I got some skepticism from my family after we saw The Incredibles when I said I enjoyed it but I didn’t like the politics. But it really was the most conservative movie I think I’ve seen since S.W.A.T.. What’s interesting is the way it turns the liberal paradigm of a super hero film like Spiderman 2 on its head. In Spiderman the basic conflict is one extraordinarily powerful man’s struggle to resist, and then comes to terms with the great responsibility that comes with his great power. His exercise of great power for just ends is critical in facing down society’s great enemy: A creature seeking to consolidate all power for itself, at the expense of the most vulnerable members of society.

In The Incredibles, the victims are not the powerless, but the empowered. The movie is soaked in what Jon Stewart called “the anger of the enfranchised.” Society’s superior, more powerful members are held back by the resentment of the masses who are driven by jealousy to bring them down. Armies of lawyers and reams of regulations are deployed by the masses against their betters, leaving the super heroes bored and petulant and the masses unsafe. And who’s the ultimate adversary this elite must spring into action to confront? A scientist who resents that he couldn’t be a super hero. What’s his dastardly plan? To use science to give the masses super powers of their own so that they can be special too. And, various characters contend throughout the script, “If everyone’s special, then no one is special” (Says who?). The society of Spiderman is threatened by Enrons and Halliburtons; the society of The Incredibles is threatened by affirmative-action-admits and welfare queens.

The question posed by these movies, then, is which represents the real threat. Is America more endangered by those working to empower the disempowered, or by those working to further consolidate power for a narrow elite? I think it’s clear where I come down on this one.

The Wall Street Journal is mourning the drop of the United States from the top 10 “Economically Free” countries – as measured by the Wall Street Journal:

The U.S., with its strong property rights, low inflation and competitive banking and finance laws, scores well in most. But worrying developments like Sarbanes-Oxley in the category of regulation and aggressive use of antidumping law in trade policy have kept it from keeping pace with the best performers in economic freedom…Most alarming is the U.S.’s fiscal burden, which imposes high marginal tax rates for individuals and very high marginal corporate tax rates.

Of course, it’s not news that the Journal sees the ability of wealthiest in our society to merge, spend, downsize, outsource, dump, poison, union-bust, scam, and exploit with impunity as a measure of economic freedom. It’s long past time for the left to take back the language of economic freedom to discuss the meaningful control over one’s own life which is fostered by the economic security the Journal is doing everything it can to destroy for working Americans. It’s not seemly, of course, for the Journal to appear to be waging class war on behalf of the wealthiest in America, so readers get the obligatory claim that shredding social insurance and regulation is good for the poor:

Policy makers who pay lip service to fighting poverty would do well to grasp the link between economic freedom and prosperity.
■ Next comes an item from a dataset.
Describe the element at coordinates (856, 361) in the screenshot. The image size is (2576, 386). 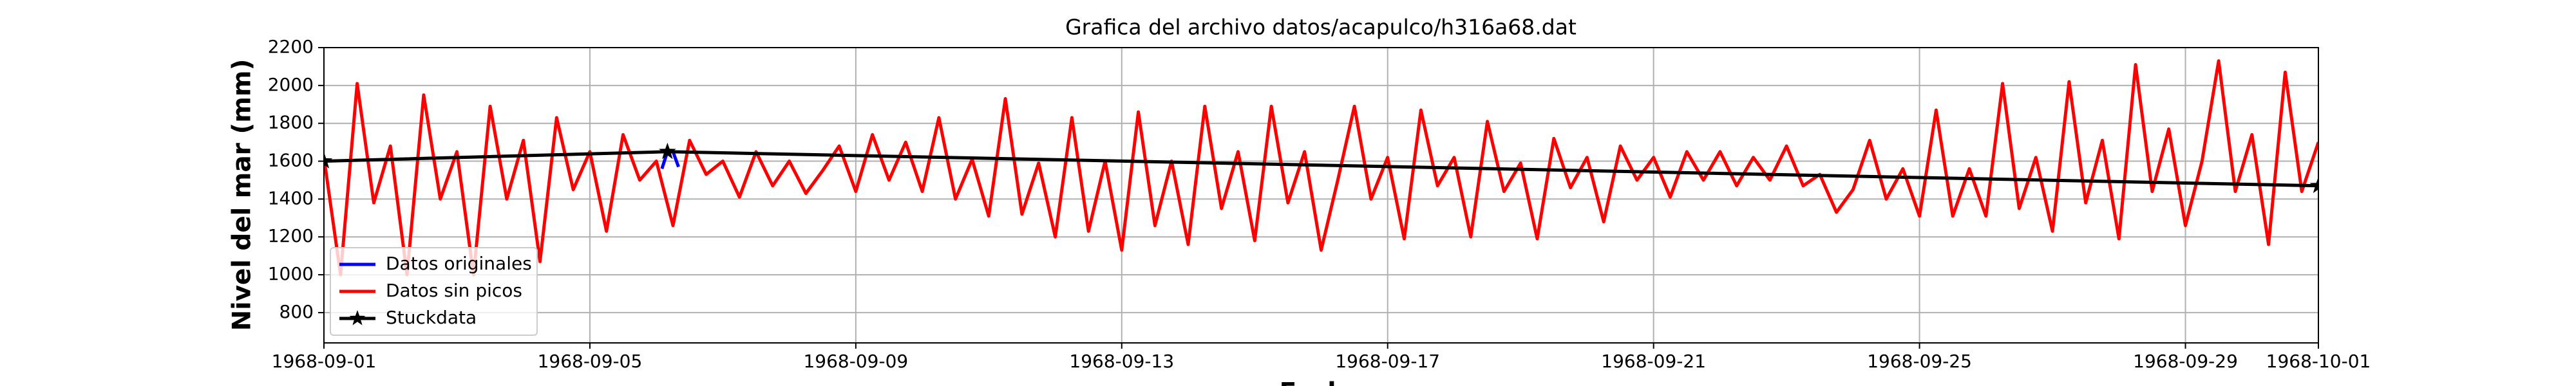
I see `x-tick-label: 1968-09-09` at that location.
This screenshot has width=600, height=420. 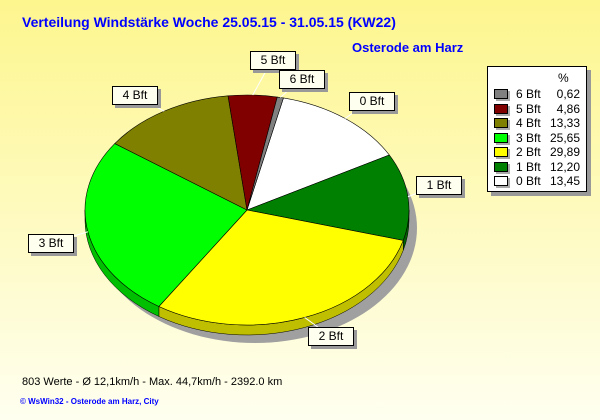 What do you see at coordinates (564, 78) in the screenshot?
I see `legend-header: %` at bounding box center [564, 78].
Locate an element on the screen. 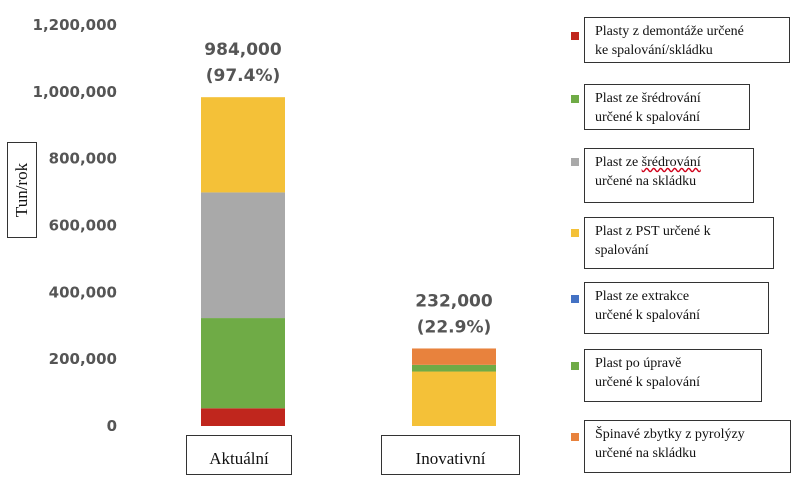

This year the Index finds that the freest economies have a per-capita income of $29,219, more than twice that of the “mostly free” at $12,839, and more than four times that of the “mostly unfree.” Put simply, misery has a cure and its name is economic freedom.

Funny thing is, the US (supposedly the 13th most economically free country) had a 17% poverty rate in 2004, while Norway (all the way down at #30) was at 6.4%. So if you believe, as most Americans do and even the Journal (itself “pay[ing] lip service to fighting poverty”) claims to, that poverty is a blight on a decent society, think again before trying the Journal‘s prescription.